MATERIAL SHOWN
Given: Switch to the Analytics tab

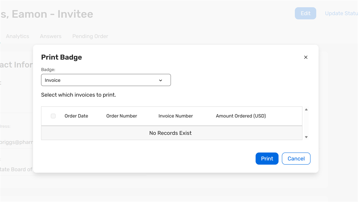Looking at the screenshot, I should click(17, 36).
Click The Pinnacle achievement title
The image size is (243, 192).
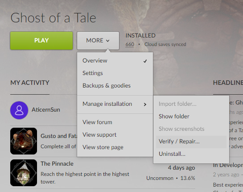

...

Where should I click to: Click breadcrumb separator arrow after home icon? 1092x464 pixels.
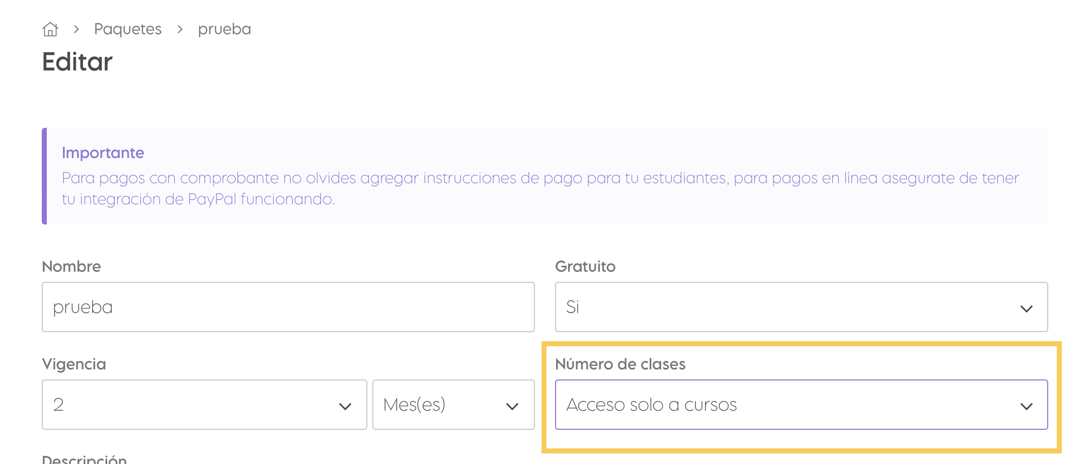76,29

BRIEF
Your copy should hold the lines from the one with "Given: Switch to the Analytics tab" up to and including the one with "The image size is (243, 192).", exactly as in the data above, and no pictures.

RESPONSE FOR THIS EXERCISE
Given: Switch to the Analytics tab

Looking at the screenshot, I should click(17, 36).
Click The Pinnacle achievement title
The image size is (243, 192).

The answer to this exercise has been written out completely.